La revuelta de los catalanes

 

No es que Montilla y los suyos se encuentren en la estratosfera, como dice Guerra; están como los personajes de Juan Marsé «encerrados con un solo juguete». Y esto es pésimo para el conjunto de los españoles, para ellos mismos y para la democracia.

En su estudio clásico sobre la insurrección catalana de 1640, John H. Elliott destaca entre sus causas que la política del Conde-Duque no respetó la tradición de que las elites del Principado mantuviesen el ejercicio sosegado de su predominio, en tanto que más tarde la división interna de esas mismas elites hizo posible la restauración del poder monárquico.

La dinámica de una eventual revuelta de los catalanes en un futuro inmediato, tal y como la esboza el presidente Montilla de consumarse una declaración amplia de inconstitucionalidad por el TC contra el Estatut, respondería a un proceso de naturaleza bien distinta. Han sido las tensiones internas entre los grupos políticos catalanes en su lucha por el poder las que dieron lugar desde 2003 a una estrategia de la puja en las propuestas y a una confrontación cada vez más intensa en el plano simbólico con el Estado central, susceptible de desembocar en una fractura. Después de un año largo de refrendar esa deriva, el desapego de Catalunya, y consciente de que el empeño político unitario de los partidos implicados en la consigna implícita de «L’Estatut o la mort!» no alcanza análoga intensidad en el interior de la opinión pública catalana, que ya aprobó la ley en referéndum a duras penas, el presidente Montilla da entonces el paso decisivo: el intento de movilización de todas las organizaciones significativas de la sociedad civil. Formemos el frente catalán unitario que pronuncie las consecuencias a extraer de que en Madrid no sea atendido el nuevo Ascolta Espanya!

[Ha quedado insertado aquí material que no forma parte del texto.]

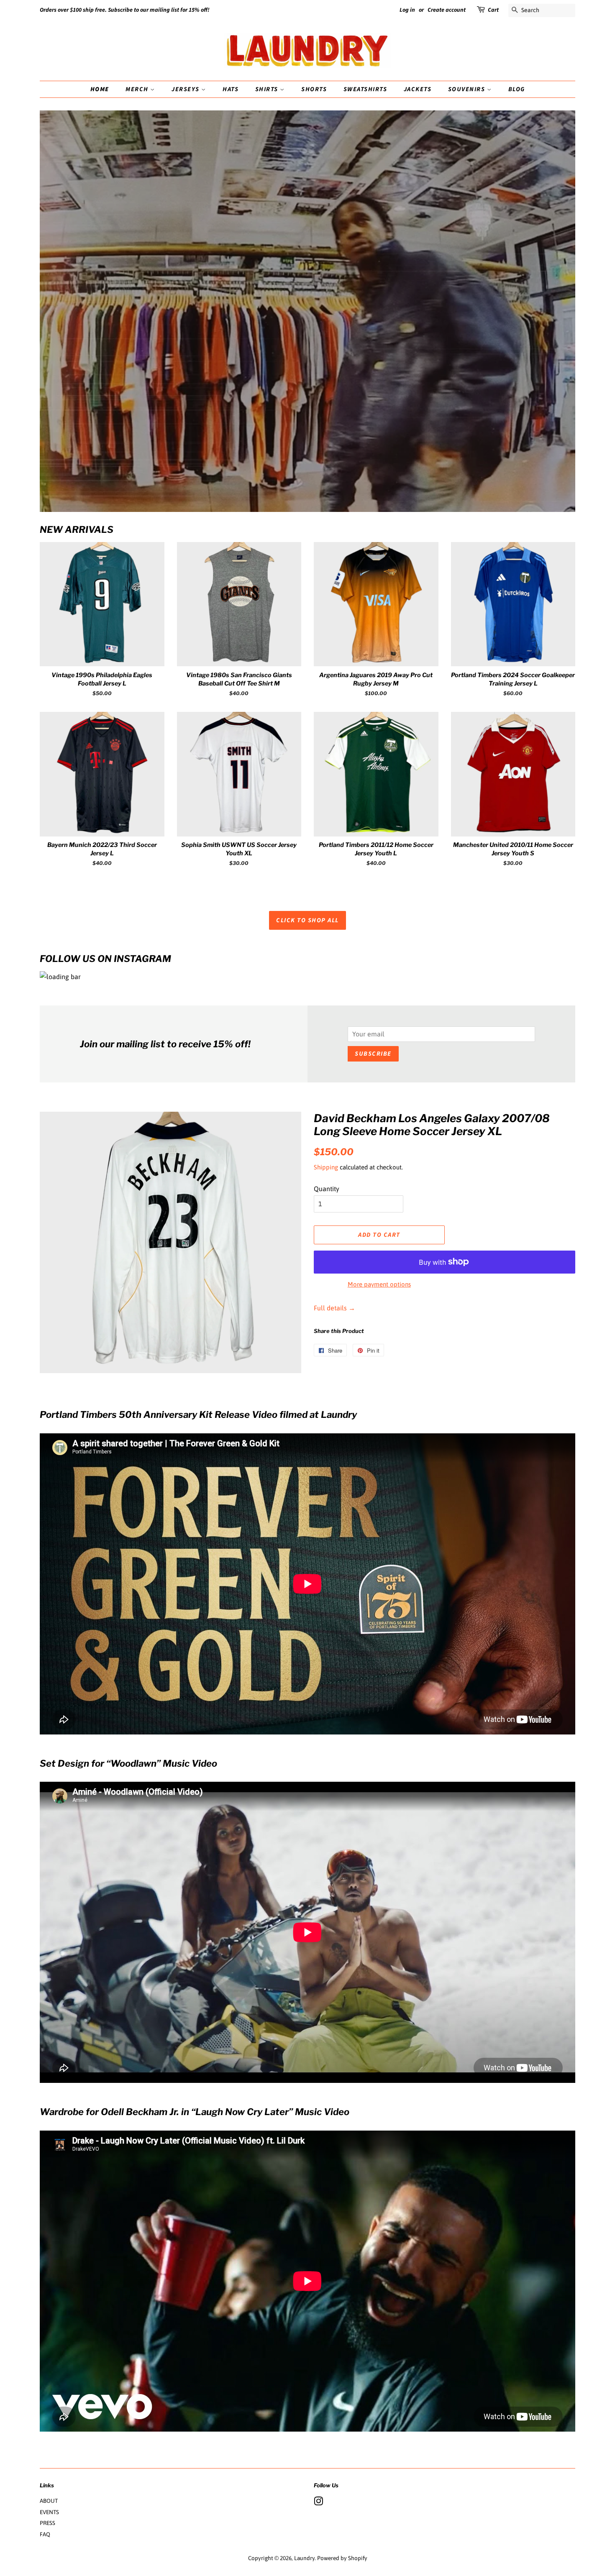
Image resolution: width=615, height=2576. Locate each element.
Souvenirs (467, 89)
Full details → (334, 1308)
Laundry (304, 2558)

Suele decirse que la tragedia reaparece en la historia como caricatura, pero también en ocasiones la caricatura anticipa la tragedia. Recuerdo una discusión sostenida hace 10 años en Ohio con Rubert de Ventós, donde el filósofo socialista expuso la necesidad de la independencia evocando una serie de rasgos y voluntades de Catalunya, en oposición radical a España. Aprovechando que él mismo había comenzado, a costa de Lenin, rechazando la idea de que un hombre pretendiera sustituirse a un pueblo, le pregunté por qué medios Catalunya se le manifestaba, cuando el independentismo era muy minoritario y la doble identidad catalano-española prevalecía siempre en las encuestas. Desde que la caja de Pandora del nuevo Estatuto ha sido abierta, el recurso a esa sustitución ha crecido exponencialmente. Cualquier observador que ahora descubriera el tema, pensaría que allí no existen opiniones plurales ni distanciamientos del radicalismo, y que Cataluña es como Eslovenia a la hora de situarse frente al Estado cuya incomprensión, según leemos en «La dignidad de Cataluña», produce entre los catalanes «un creciente hartazgo». «España se resentirá de un recorte», advierte Montilla, convertido en paladín de la identidad política unitaria. El que avisa, no es traidor. ¿O sí?

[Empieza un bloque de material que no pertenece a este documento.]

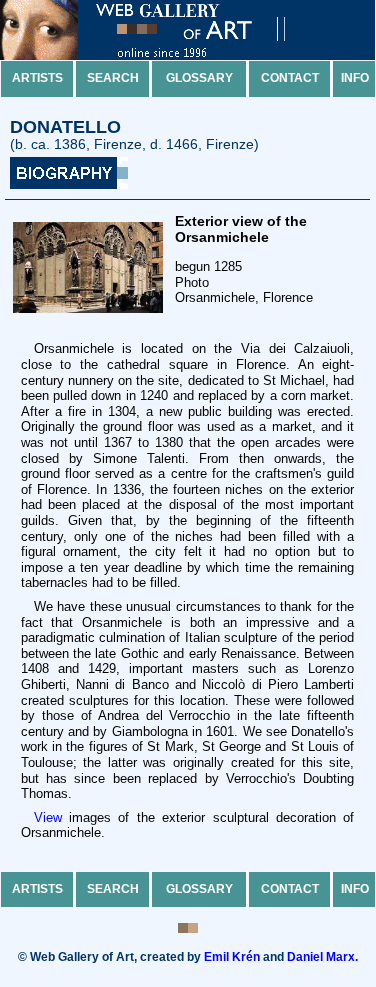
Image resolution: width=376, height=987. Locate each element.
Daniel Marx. (322, 957)
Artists (37, 78)
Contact (290, 78)
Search (113, 78)
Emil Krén (232, 957)
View (48, 817)
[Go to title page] (160, 55)
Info (355, 78)
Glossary (199, 78)
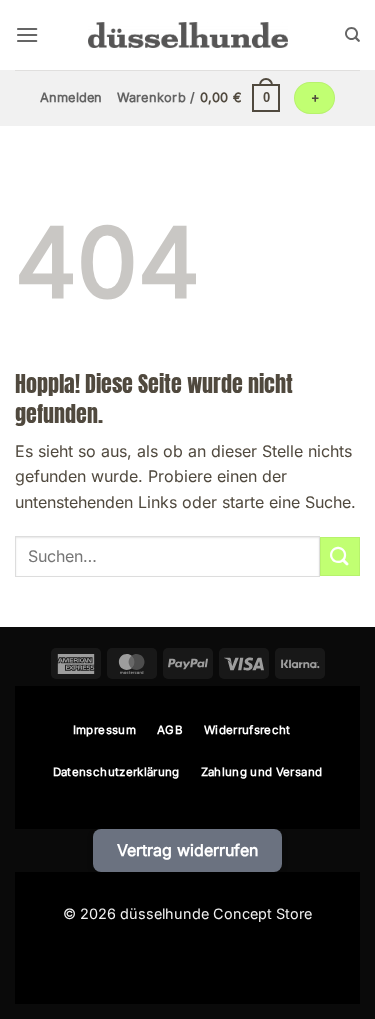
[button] (27, 34)
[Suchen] (352, 35)
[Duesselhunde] (188, 34)
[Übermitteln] (340, 556)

El riesgo político de semejante actitud resulta innegable, pero casi es más preocupante el sesgo totalista, de imposición desde una parte de la sociedad de un comportamiento y de un discurso unitarios, suprimiendo todo pluralismo. Desde que un partido catalanista pero no-nacionalista, el PSC, cruzara el Rubicón y alineándose con la visión uniforme de Catalunya, desaparecen las posibilidades de un intercambio de ideas y de un debate de proyectos con los sectores catalanes no nacionalistas, y por supuesto con cualquier español que no acepte de entrada en su totalidad lo que «Catalunya» quiere y exige. No existen matices, ni diferenciación de temas. Puedes defender, como es mi caso, que Catalunya es una nación, y que esto legitima demandas de asimetría en la configuración del Estado. Pero si estás en desacuerdo con el principio de bilateralidad, o los posibles privilegios de la financiación, queda cortado el puente aéreo (véase Unzueta). No es que Montilla y los suyos se encuentren en la estratosfera, como dice Guerra; están como los personajes de Juan Marsé «encerrados con un solo juguete». Y esto es pésimo para el conjunto de los españoles, para ellos mismos y para la democracia.

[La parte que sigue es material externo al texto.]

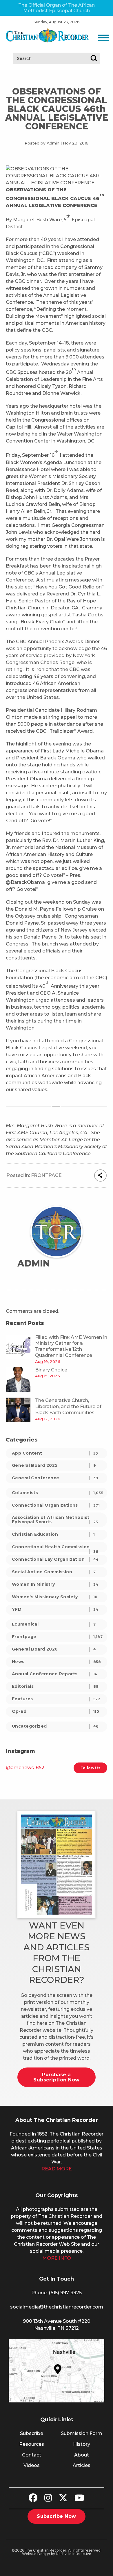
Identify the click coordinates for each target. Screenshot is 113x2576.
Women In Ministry (55, 1584)
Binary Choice (51, 1370)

Cualquiera que sea el desenlace, la erosión del orden constitucional resulta ya irreversible. El principio de bilateralidad, asumido como natural por los políticos catalanes, ha mostrado ya el talón de Aquiles propio de las relaciones confederales: por encima de las disposiciones de la ley fundamental, la instancia que se considera perjudicada por una decisión de un órgano del Estado, primero la juzga una previsible agresión, luego pura y simplemente la rechaza. La Constitución vale sólo si es respetado íntegramente el Estatut; de otro modo, aquí se ha escrito, se comete «un fraude a los electores». La democracia deja de ser un procedimiento; es un resultado.